二〇二二年十二月、アメリカのシンクタンクが「哲学のノーベル賞」を目指して創設した「バーグルエン哲学・文化賞」を、柄谷氏へ授与すると発表した。
百万ドル(受賞時のレートで約一億四千万円)という賞金も話題になった。
「交換の力」を考え続けたこれまでの歩みを語る。
『力と交換様式』
今回の受賞に際して、皆が真っ先に注目するのは、賞金の額のようです。そして、これだけの賞金をもらうんだから立派な仕事をした人なんだろう、と考える。私自身、やはり賞金に驚きました。この取材がきたのも、その力でしょう(笑)。賞を設立したバーグルエン氏は、この賞に「哲学のノーベル賞」としての権威を与えるには、ノーベル賞と同額の賞金を出さなければだめだ、と思ったのでしょう。しかし、選評からも分かるように、バーグルエン氏は、事業家ではあるけれど、哲学について非常によく分かっている人なのですね。

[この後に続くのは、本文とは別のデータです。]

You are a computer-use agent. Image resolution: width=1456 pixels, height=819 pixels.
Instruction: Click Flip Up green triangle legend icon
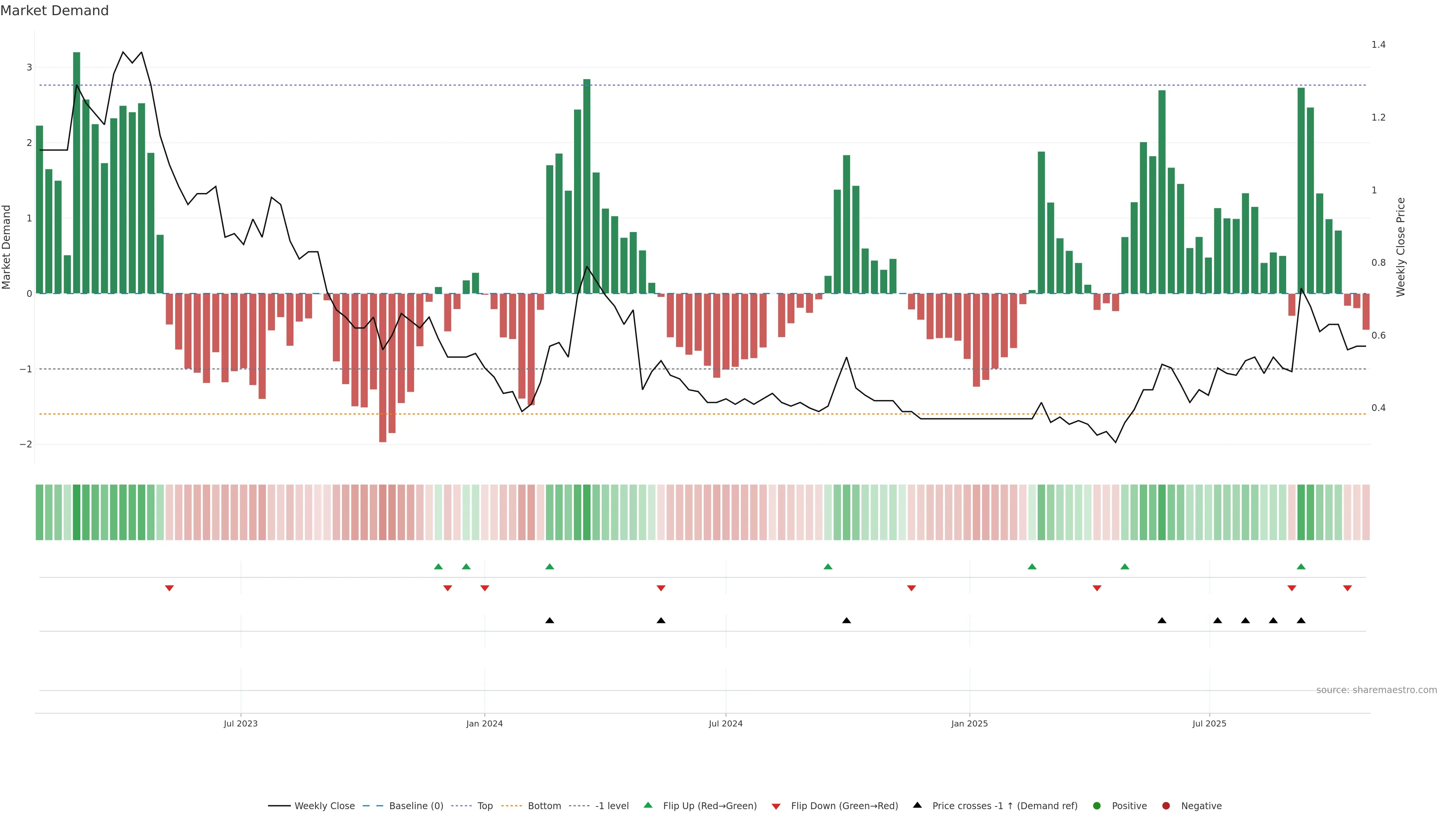tap(648, 805)
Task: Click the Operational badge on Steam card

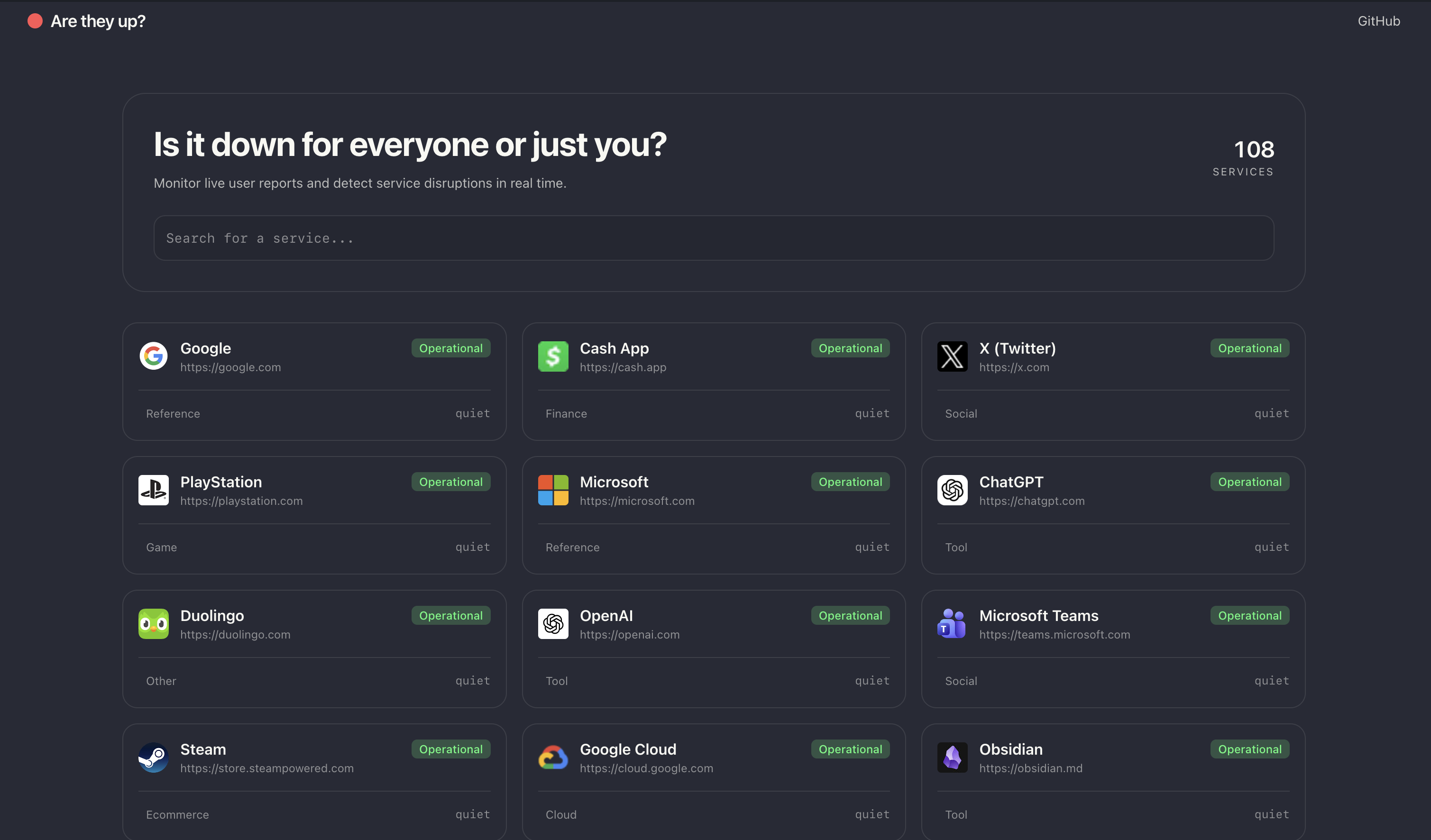Action: [x=451, y=749]
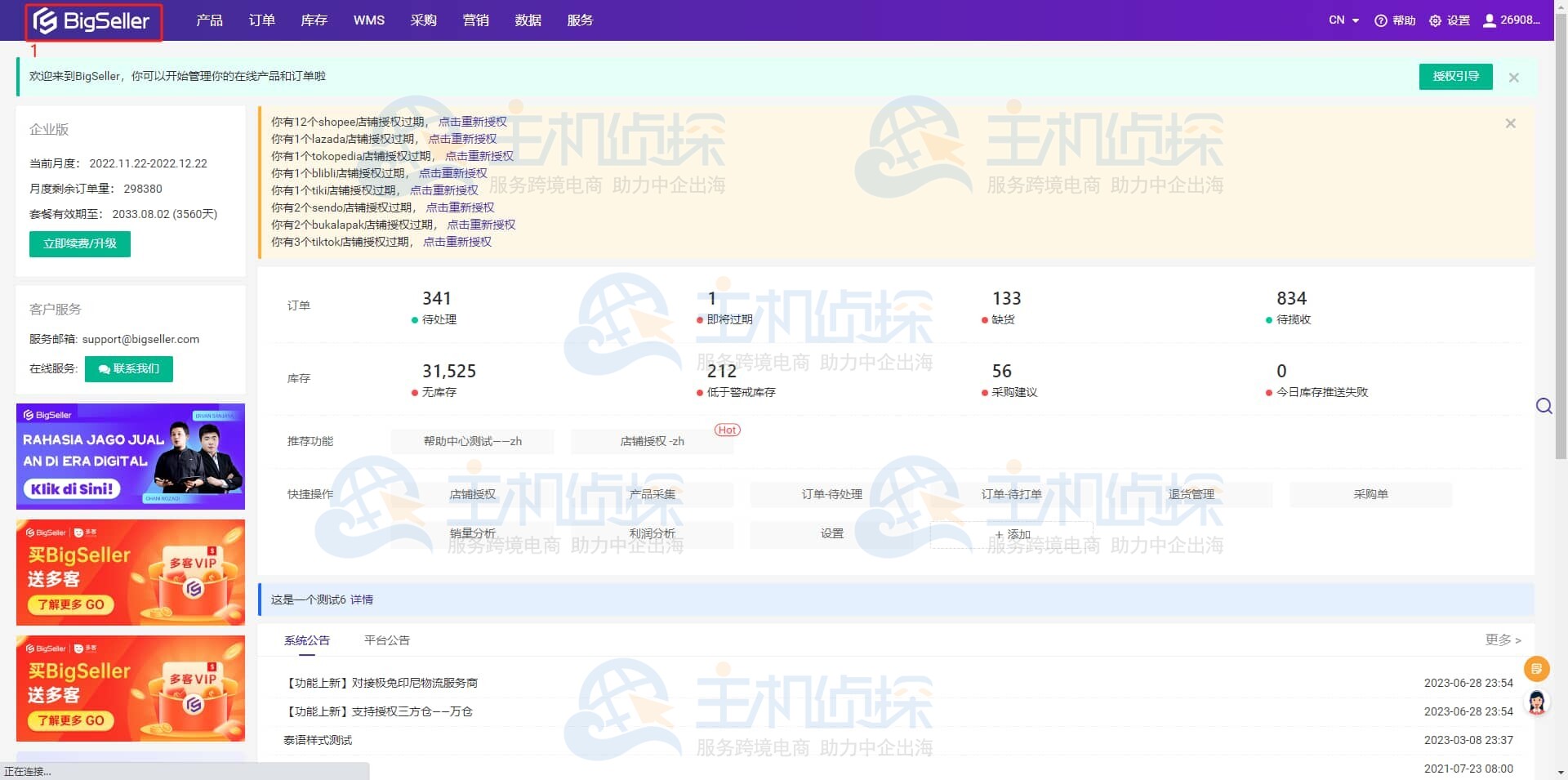
Task: Expand the CN language dropdown
Action: click(x=1342, y=20)
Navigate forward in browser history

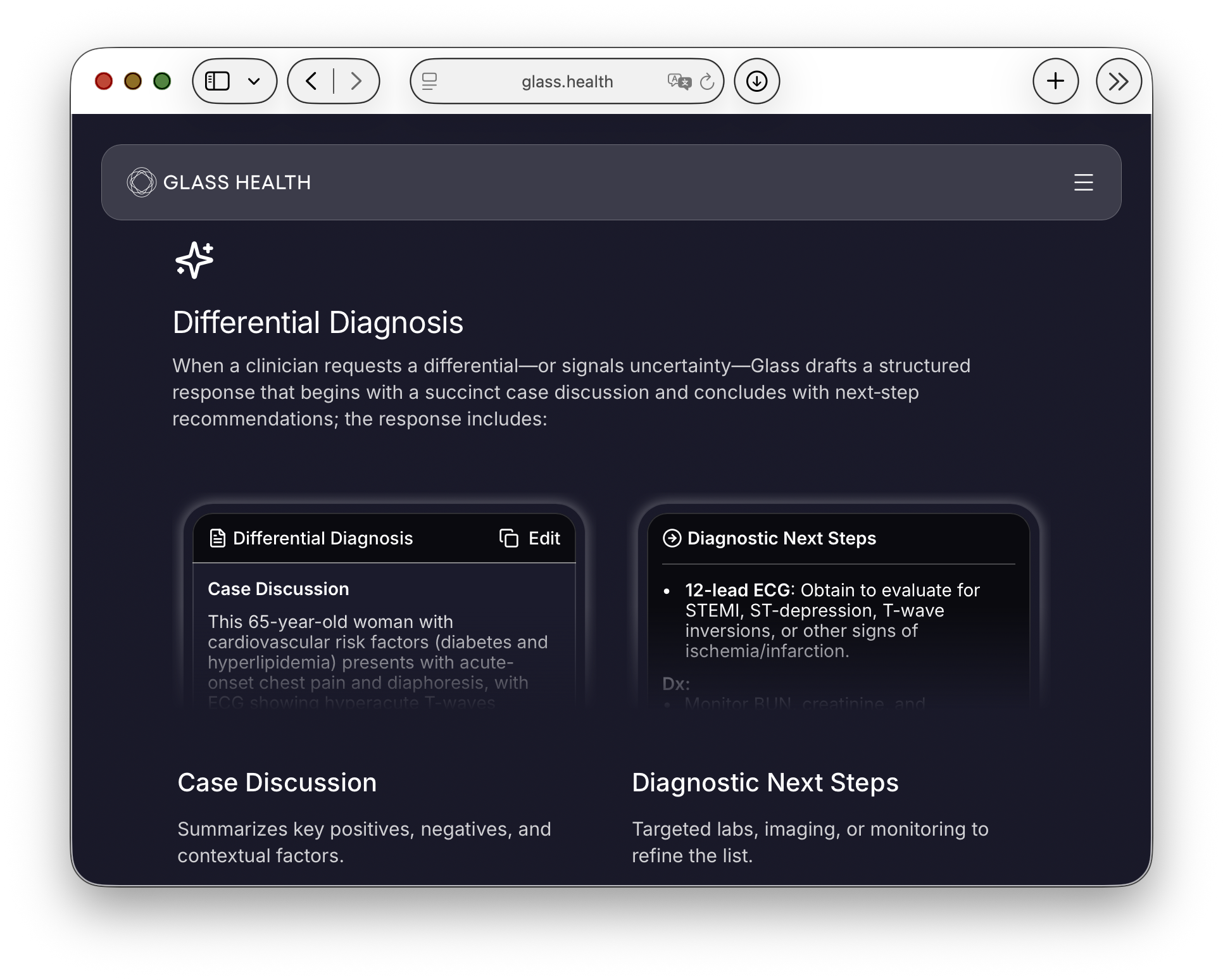[356, 81]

賞金の使い途をよく尋ねられますが、これほど大きな額のお金の使い方は、考えたことがなかったから、そんなに簡単には決められません。今回の受賞ではじめて、お金をどう使ったらいいのかを考えさせられましたね。
「アソシエーション」と私が呼んでいる、社会運動の組織を援助する資金ができた、とは思っています。アソシエーションには様々な形がありますが、協同組合や労働組合のようなものと考えてもらえれば、分かりやすいかもしれません。すでに二つのごく小さな組織への寄付を決めましたが、残りについては、おいおい考えていくつもりです。受賞が決まってから、為替も大きく動いたので、友人たちには「一番ドル高のときにもらえればよかったのに」と残念がられたりしました。皆、どうしてもお金の話にいってしまう(笑)。
「柄谷行人」ができるまで
柄谷氏は一九四一年、兵庫県尼崎市出身(本名・善男)。一九六九年に文芸批評でデビューして以来、著作を間断なく発表し続けている。善男少年はいかにして「柄谷行人」となったのか。
私は変わった子どもだったと思います。小学校に入学してから二年間、ものを言わなかった。教室でも家でもほとんど話さなかったのです。何かに深刻に悩んでいたわけではありません。対人恐怖症でもなくて、ただ何となく話さなかっただけです。その後、自然に話すようになりましたが、人前に出るのは好きではなかったので、それが文学になじんだことと関係があると思います。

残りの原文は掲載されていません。